Fragte man zuletzt die Spitzen der bayerischen CSU/Freie-Wähler-Koalition welche politischen Projekte die Staatsregierung denn bis zum Jahresende aufs Gleis setzen könnte, stieß man auf erstaunlich wenig Konkretes: Vom lange versprochenen Wassercent war dann etwa die Rede, der aktuell allerdings im „Praxis-Check“ eine Warteschleife dreht. Oder vom neuen Ladenschlussgesetz, das wenig spektakulär seiner endgültigen Verabschiedung im Landtag entgegendümpelt.
Neue Ideen oder Projekte für Bayern? Mangelware. Dabei stand Ministerpräsident Markus Söder (CSU) doch immer in vorderster Reihe das Erreichte in Bayern nicht nur zu verwalten, sondern die eigene Zukunft bestmöglich politisch zu gestalten.
Hauptproblem beim Gestalten ist jedoch, dass auch im Freistaat die Jahre sprudelnder Steuereinnahmen vorbei sind. Neue politische Ideen lassen sich deshalb nicht mehr einfach aus Steuermehreinnahmen bezahlen. Im Gegenteil: Will man neue politische Schwerpunkte finanzieren, muss man irgendwo anders Geld einsparen. Doch das ist nicht populär, weshalb die Söder-Regierung finanzielle Einschnitte offenbar so lange wie möglich vermeiden möchte - schließlich stehen im Frühjahr 2026 schon wieder Kommunalwahlen vor der Tür.
Finanzminister Füracker: Konsolidierung an manchen Stellen unumgänglich
„Es geht beim Haushalt nicht darum, jetzt irgendwie was zusammenzustreichen“, beteuerte Söder deshalb kürzlich: „Es geht nur um die Frage, wie der Aufwuchs weiter organisiert werden kann.“ Mit den prognostizierten Einnahmeverlusten für Bayern könne er jedenfalls „gut arbeiten“, versicherte er.
Doch stimmt das wirklich? Letzten Herbst wurden die bayerischen Einnahmeverluste für 2026 bereits auf stolze 1,5 Milliarden Euro beziffert. Finanzminister Albert Füracker (CSU) geht zwar inzwischen von geringfügigeren Einbrüchen aus. Trotzdem gebe es bis Ende 2027 „keinen Spielraum für größere Ausgabensteigerungen“, mahnt er. An manchen Stellen werde gar „eine Konsolidierung unumgänglich sein“. Zumal auch die einst üppigen Milliarden-Rücklagen des Freistaats fast aufgebraucht sind.
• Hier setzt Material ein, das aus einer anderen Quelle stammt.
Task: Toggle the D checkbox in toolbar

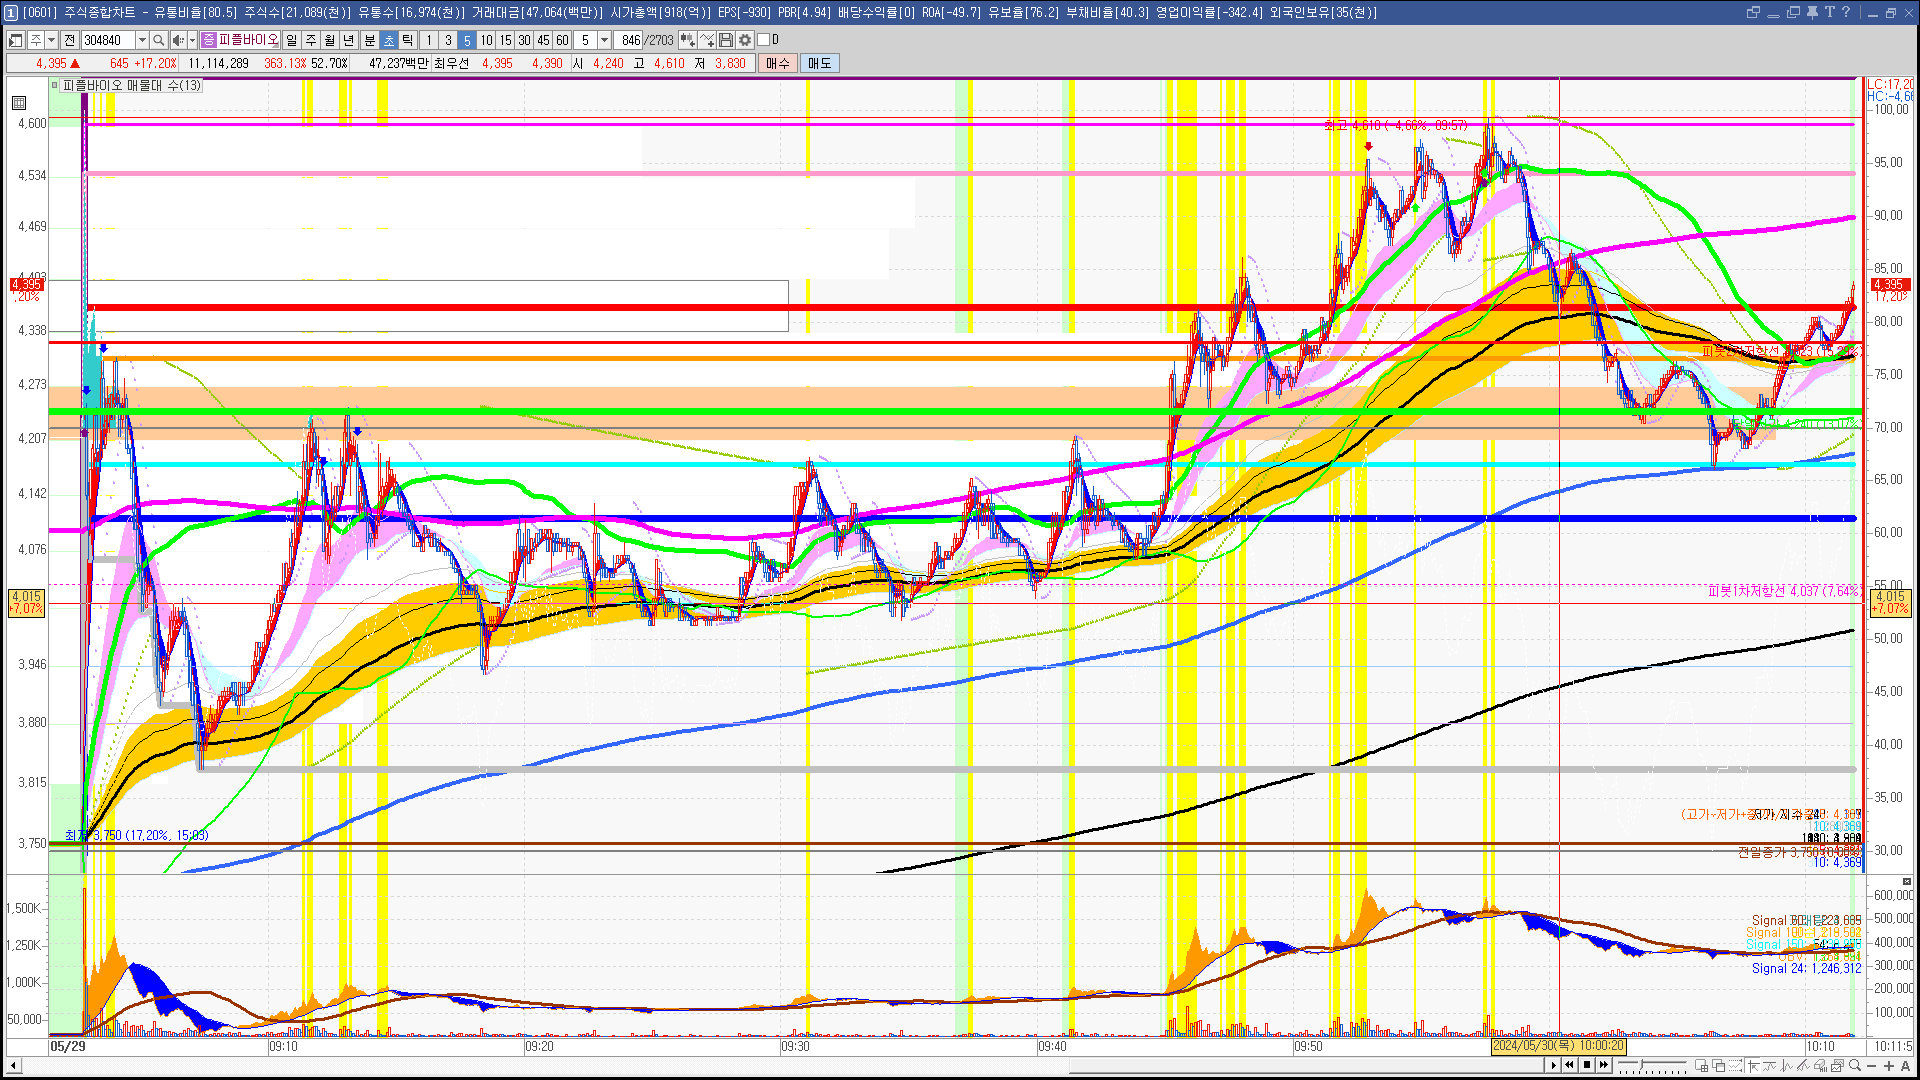Action: pyautogui.click(x=764, y=40)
CSU-Fraktionschef Klaus Holetschek sprach kürzlich gar von einem notwendigen „Kassensturz“ in Bayern. Versprochene Projekte wie etwa der Ausbau der Unikliniken in Würzburg und Augsburg stünden zwar nicht in Frage. „Wir müssen aber auch fragen: Was kann man finanziell leisten? Wo liegen die Prioritäten? Was ist absolut notwendig?“, erklärte er.
Söder nennt das vermeintliche Kassensturz-Treffen lieber eine „Orientierungsklausur“
Zu dieser Klärung beitragen soll nun eine Kabinettstagung kommenden Sonntag und Montag am Tegernsee. Söder nennt das vermeintliche Kassensturz-Treffen lieber eine „Orientierungsklausur“. Eine eigene Haushaltsklausur für den Etat 2026/2027 soll offenbar später folgen.
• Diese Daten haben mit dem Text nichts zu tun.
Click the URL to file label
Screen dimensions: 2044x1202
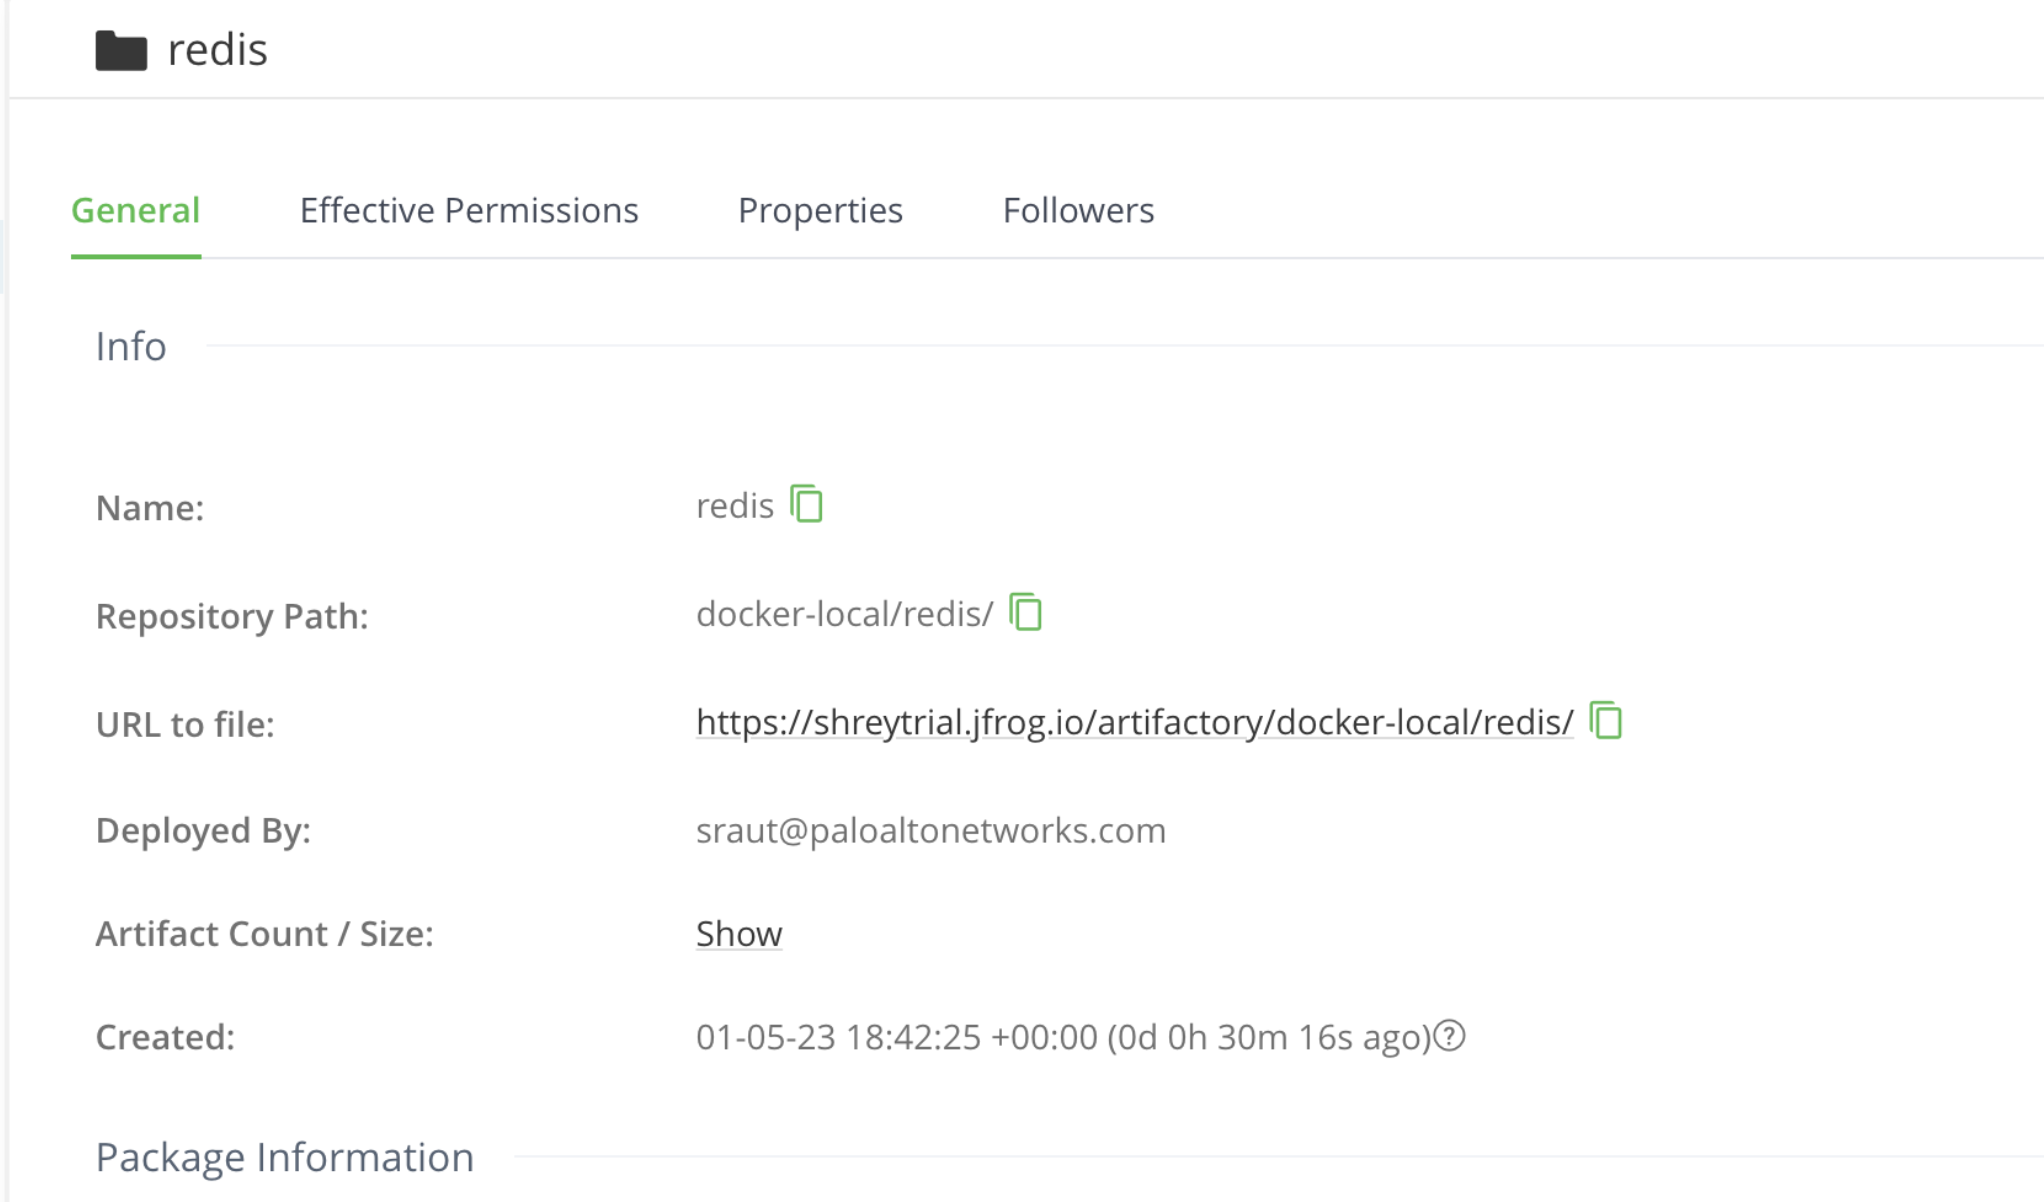(185, 724)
Drei inhaltliche Schwerpunkte hat Söder bereits angekündigt: Bayerns Krankenhäuser sollen gestärkt werden - vor allem mit Geld vom Bund. Einen neuen „Wohnungsbau-Turbo“ soll es zudem geben mit Fördermitteln sowohl für die staatliche „Bayernheim“ wie auch für kommunale Wohnungsbauer - hier hatte es wegen leerer Fördertöpfe zuletzt Ärger gegeben. Drittens sollen die „Kita-Strukturen gestärkt“ werden - allerdings eher nicht mit neuem Geld, sondern durch Reformen „um die Effizienz der Mittel so gut wie möglich zu gewährleisten“.

Einsparen will Söder vor allem bei den Kosten der Migration, die 2024 für den Freistaat bei mehr als zwei Milliarden Euro lagen, sowie bei den explodierenden Personalkosten: Allein von 2024 auf 2025 dürften die Kosten für Beamte und Angestellte um rund zwei Milliarden Euro auf mehr als 31 Milliarden Euro steigen. Vier von zehn Steuer-Euros gibt Bayern inzwischen für sein Personal aus. Bereits letzten Herbst hatte Söder deshalb ein Stellenmoratorium für 2026 angekündigt.
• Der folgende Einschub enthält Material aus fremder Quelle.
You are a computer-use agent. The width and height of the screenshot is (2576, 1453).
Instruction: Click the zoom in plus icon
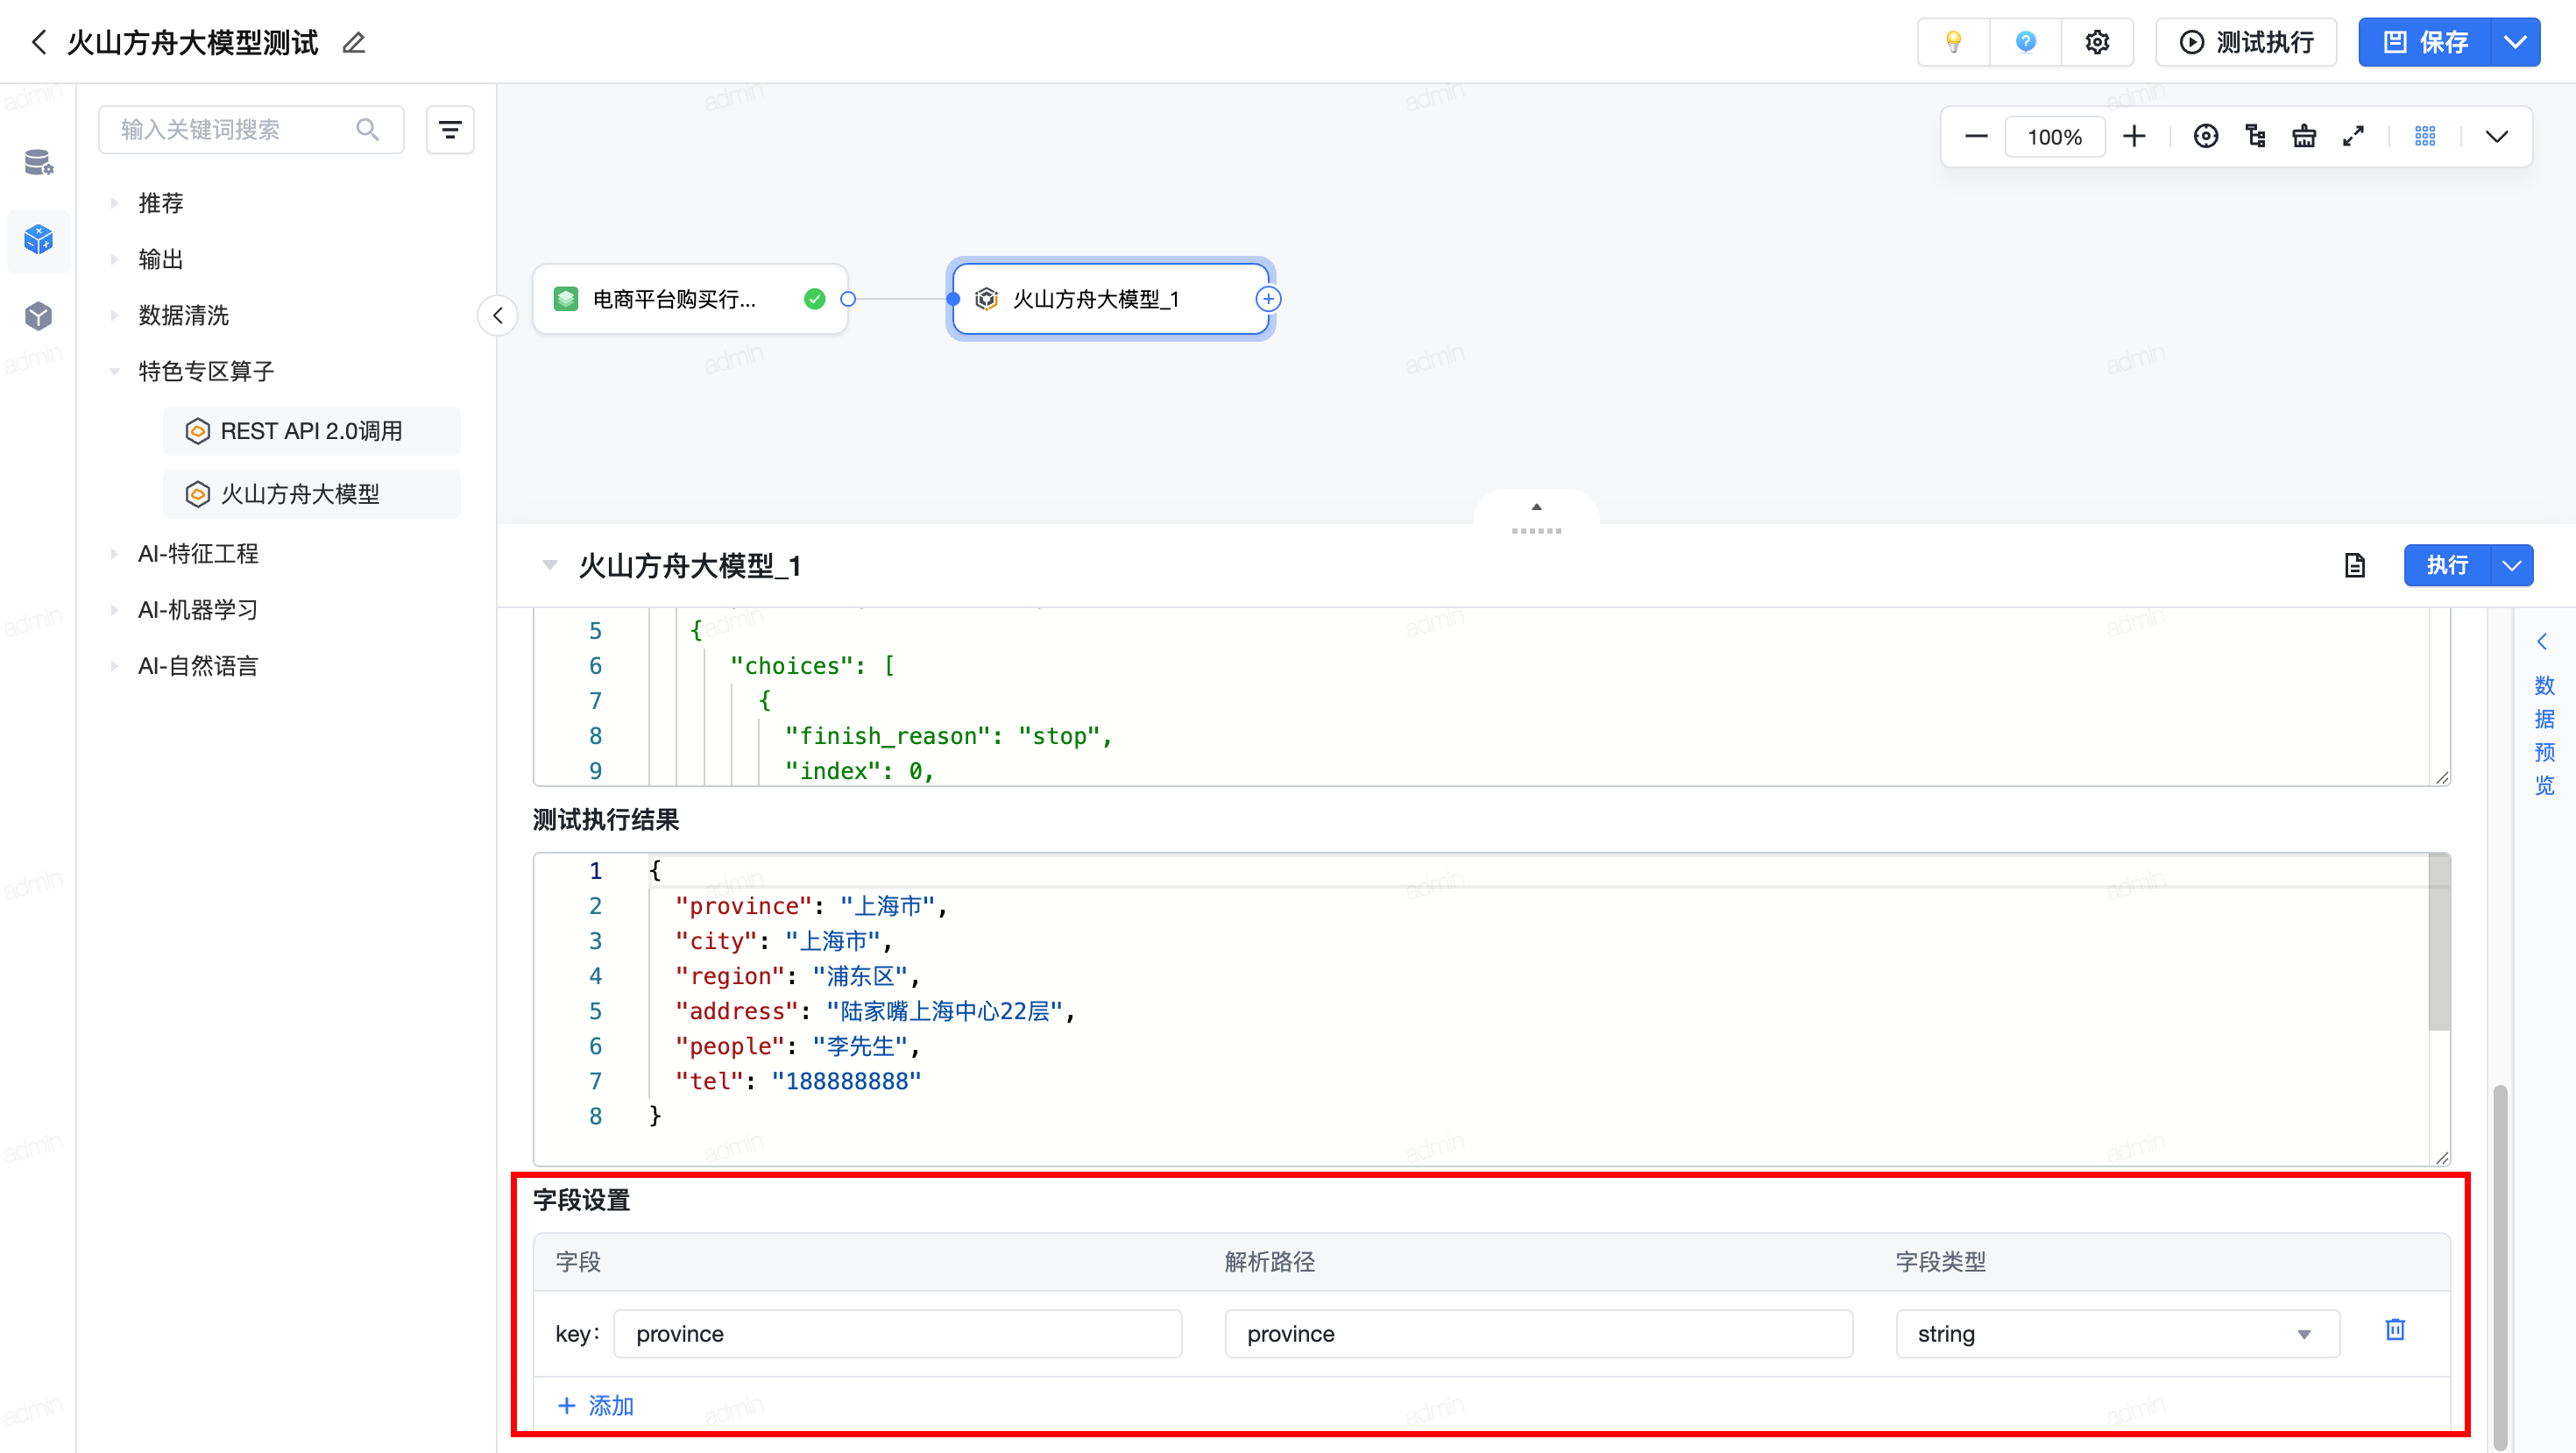2134,136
Ebenfalls beschlossen ist die Halbierung des staatlichen Pflege- und Familiengeldes. Und auch beim Umweltschutz droht der Rotstift: Umweltschutzverbände rechnen vor, dass es bis Ende 2027 rund 200 Millionen Euro mehr bräuchte, um die Ziele der Staatsregierung beim Artenschutz zu erreichen. Stattdessen dürfte es weniger Geld werden: Schon in diesem Jahr wurde gekürzt und gestreckt - etwa beim Vertragsnaturschutz und bei den Landschaftspflegeverbänden.
Was der Kassensturz am Tegernsee für die teuren Hochwasserschutzprogramme des Freistaats bedeuten wird? „Da können Sie ebenso gut in die Glaskugel schauen“, seufzt ein hoher Beamter aus dem Umweltministerium. Ressortchef Thorsten Glauber (Freie Wähler) konnte nach der Hochwasserkatastrophe vor einem Jahr noch rund 80 Millionen Euro extra loseisen - zusätzlich zu den rund 280 Millionen Euro, die jährlich für Deiche und Dämme zur Verfügung stehen. Da es sich meist um langfristige Projekte handelt und der politische Druck beim Thema Hochwasser groß ist, gelten einschneidende Kürzungen hier jedoch als wenig wahrscheinlich.